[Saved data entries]
━━━━

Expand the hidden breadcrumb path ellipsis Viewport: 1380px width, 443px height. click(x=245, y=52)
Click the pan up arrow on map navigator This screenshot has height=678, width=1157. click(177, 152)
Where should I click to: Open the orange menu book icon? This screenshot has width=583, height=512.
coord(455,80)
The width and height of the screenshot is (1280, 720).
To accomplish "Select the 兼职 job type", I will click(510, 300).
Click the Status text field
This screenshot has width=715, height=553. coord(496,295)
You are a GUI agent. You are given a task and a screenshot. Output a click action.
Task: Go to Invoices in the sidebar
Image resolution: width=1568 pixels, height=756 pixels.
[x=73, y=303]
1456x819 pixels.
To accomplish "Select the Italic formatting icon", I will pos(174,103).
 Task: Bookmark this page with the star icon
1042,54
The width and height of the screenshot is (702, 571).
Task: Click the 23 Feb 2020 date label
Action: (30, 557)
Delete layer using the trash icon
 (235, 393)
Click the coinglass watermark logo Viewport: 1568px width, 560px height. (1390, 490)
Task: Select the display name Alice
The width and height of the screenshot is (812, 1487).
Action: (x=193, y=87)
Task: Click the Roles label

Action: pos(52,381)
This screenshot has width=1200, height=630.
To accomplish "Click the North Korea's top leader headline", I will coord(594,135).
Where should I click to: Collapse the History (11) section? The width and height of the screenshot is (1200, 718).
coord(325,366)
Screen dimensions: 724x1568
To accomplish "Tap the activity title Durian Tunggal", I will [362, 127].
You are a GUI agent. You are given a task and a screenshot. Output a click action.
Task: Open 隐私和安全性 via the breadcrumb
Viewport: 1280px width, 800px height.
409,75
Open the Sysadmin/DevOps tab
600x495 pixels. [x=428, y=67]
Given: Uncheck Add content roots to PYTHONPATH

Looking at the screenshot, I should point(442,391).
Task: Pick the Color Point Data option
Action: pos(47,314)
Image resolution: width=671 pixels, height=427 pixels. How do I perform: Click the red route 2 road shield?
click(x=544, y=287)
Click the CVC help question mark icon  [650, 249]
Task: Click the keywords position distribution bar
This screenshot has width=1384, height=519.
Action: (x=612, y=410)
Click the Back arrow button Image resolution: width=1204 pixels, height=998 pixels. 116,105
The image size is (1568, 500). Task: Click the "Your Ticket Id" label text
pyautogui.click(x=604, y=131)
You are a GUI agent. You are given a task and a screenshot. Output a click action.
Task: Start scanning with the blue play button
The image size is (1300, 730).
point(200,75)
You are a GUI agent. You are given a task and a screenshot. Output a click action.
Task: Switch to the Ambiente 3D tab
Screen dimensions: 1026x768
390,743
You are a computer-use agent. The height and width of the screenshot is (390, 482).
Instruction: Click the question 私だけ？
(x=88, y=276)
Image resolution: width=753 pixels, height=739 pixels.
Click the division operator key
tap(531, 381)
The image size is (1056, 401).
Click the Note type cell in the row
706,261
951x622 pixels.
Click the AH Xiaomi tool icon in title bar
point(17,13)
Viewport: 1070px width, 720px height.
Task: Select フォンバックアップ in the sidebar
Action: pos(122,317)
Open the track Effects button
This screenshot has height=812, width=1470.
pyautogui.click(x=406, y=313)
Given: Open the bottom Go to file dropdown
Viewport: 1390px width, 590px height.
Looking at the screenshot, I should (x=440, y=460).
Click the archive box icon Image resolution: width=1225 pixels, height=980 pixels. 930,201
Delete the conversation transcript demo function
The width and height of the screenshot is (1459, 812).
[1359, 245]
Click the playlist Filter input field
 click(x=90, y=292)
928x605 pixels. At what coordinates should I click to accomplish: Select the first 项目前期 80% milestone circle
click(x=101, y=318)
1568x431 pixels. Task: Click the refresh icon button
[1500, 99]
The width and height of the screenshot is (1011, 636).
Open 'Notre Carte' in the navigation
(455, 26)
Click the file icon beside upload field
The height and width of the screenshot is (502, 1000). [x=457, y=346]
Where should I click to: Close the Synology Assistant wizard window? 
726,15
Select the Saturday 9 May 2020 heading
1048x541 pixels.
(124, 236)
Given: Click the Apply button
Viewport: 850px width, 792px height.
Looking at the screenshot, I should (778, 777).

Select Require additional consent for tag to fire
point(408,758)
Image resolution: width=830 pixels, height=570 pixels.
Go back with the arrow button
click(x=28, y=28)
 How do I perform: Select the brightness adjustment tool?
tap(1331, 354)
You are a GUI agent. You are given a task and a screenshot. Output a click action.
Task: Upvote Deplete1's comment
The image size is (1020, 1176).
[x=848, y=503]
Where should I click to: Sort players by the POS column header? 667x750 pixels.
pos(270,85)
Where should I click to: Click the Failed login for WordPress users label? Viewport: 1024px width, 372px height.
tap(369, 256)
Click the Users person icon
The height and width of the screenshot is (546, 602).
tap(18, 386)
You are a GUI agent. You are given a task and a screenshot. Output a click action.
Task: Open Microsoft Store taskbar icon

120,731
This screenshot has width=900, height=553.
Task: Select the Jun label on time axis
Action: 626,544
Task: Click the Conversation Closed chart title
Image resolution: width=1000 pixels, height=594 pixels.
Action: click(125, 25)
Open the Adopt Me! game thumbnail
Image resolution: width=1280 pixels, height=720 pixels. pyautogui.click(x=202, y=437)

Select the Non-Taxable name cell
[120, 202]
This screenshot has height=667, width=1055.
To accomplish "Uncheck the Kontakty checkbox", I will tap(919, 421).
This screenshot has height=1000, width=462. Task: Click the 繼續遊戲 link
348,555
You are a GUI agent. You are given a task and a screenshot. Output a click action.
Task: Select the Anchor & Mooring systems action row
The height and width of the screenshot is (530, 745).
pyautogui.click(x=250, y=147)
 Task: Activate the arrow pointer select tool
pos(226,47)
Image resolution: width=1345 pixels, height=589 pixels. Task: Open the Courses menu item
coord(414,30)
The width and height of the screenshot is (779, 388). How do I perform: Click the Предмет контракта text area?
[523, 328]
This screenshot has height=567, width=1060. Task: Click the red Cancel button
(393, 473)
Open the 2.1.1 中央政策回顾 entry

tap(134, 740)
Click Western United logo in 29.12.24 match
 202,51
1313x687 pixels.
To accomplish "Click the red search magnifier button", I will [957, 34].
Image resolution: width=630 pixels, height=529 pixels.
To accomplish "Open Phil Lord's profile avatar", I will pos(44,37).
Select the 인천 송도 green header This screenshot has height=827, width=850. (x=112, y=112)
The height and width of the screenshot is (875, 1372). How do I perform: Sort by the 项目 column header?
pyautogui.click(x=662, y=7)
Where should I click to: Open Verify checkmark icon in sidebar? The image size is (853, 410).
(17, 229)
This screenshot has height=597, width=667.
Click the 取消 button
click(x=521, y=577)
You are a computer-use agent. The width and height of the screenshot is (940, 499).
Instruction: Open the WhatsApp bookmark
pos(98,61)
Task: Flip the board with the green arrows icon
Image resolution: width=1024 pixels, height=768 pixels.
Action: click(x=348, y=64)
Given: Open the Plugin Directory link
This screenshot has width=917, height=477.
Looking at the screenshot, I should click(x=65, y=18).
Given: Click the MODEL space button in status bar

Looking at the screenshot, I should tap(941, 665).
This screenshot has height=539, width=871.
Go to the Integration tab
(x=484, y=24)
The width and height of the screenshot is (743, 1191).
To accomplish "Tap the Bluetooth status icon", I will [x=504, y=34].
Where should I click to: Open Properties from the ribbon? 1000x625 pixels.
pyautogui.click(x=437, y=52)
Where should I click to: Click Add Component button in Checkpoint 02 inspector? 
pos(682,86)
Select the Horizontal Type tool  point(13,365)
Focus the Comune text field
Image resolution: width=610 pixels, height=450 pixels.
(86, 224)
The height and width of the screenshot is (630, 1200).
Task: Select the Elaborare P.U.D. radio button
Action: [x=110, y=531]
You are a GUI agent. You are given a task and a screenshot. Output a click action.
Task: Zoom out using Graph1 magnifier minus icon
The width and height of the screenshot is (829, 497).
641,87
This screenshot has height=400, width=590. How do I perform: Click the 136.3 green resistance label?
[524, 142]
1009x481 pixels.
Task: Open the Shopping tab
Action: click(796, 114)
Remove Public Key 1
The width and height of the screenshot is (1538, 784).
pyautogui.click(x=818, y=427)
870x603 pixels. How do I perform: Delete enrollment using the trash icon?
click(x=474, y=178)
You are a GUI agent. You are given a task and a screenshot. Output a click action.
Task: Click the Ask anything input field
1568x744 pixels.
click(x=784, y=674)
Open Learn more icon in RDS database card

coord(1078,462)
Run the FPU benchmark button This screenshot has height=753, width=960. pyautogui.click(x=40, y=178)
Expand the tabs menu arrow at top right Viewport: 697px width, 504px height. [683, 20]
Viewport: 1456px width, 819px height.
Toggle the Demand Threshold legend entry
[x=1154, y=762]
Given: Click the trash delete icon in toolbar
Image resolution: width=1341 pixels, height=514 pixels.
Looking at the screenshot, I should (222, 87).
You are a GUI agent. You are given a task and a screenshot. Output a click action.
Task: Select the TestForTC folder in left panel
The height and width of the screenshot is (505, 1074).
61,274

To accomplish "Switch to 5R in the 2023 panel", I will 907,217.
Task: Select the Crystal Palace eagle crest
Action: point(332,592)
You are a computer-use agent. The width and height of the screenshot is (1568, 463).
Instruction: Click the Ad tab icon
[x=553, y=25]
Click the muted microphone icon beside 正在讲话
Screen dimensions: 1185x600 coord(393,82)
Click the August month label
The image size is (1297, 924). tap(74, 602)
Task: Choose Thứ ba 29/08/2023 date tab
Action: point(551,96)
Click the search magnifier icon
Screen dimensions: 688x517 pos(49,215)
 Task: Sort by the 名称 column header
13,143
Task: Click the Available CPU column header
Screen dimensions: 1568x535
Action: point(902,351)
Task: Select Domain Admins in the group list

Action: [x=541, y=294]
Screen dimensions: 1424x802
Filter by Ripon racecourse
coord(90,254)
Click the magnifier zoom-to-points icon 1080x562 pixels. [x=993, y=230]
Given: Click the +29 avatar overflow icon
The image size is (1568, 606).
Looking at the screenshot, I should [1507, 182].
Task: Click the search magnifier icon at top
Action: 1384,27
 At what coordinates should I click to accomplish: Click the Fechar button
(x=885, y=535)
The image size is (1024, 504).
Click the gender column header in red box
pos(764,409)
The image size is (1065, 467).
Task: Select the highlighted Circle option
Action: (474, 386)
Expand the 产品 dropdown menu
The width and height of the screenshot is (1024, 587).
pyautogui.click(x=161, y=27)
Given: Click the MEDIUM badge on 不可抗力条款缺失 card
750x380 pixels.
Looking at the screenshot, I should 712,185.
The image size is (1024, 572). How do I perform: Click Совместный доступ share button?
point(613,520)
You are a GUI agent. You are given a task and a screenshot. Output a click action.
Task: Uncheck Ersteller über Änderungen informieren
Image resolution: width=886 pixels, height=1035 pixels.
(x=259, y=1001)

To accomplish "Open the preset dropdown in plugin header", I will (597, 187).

━━━━

From the first line of the records above down to the line containing "Screen dimensions: 724x1568", repeat each line exactly as written. Include both of those lines and add nothing.

Expand the hidden breadcrumb path ellipsis Viewport: 1380px width, 443px height. click(x=245, y=52)
Click the pan up arrow on map navigator This screenshot has height=678, width=1157. click(177, 152)
Where should I click to: Open the orange menu book icon? This screenshot has width=583, height=512.
coord(455,80)
The width and height of the screenshot is (1280, 720).
To accomplish "Select the 兼职 job type", I will click(510, 300).
Click the Status text field
This screenshot has width=715, height=553. coord(496,295)
You are a GUI agent. You are given a task and a screenshot. Output a click action.
Task: Go to Invoices in the sidebar
Image resolution: width=1568 pixels, height=756 pixels.
[x=73, y=303]
1456x819 pixels.
To accomplish "Select the Italic formatting icon", I will pos(174,103).
 Task: Bookmark this page with the star icon
1042,54
The width and height of the screenshot is (702, 571).
Task: Click the 23 Feb 2020 date label
Action: (30, 557)
Delete layer using the trash icon
 (235, 393)
Click the coinglass watermark logo Viewport: 1568px width, 560px height. (1390, 490)
Task: Select the display name Alice
The width and height of the screenshot is (812, 1487).
Action: (x=193, y=87)
Task: Click the Roles label

Action: pos(52,381)
This screenshot has width=1200, height=630.
To accomplish "Click the North Korea's top leader headline", I will coord(594,135).
Where should I click to: Collapse the History (11) section? The width and height of the screenshot is (1200, 718).
coord(325,366)
Screen dimensions: 724x1568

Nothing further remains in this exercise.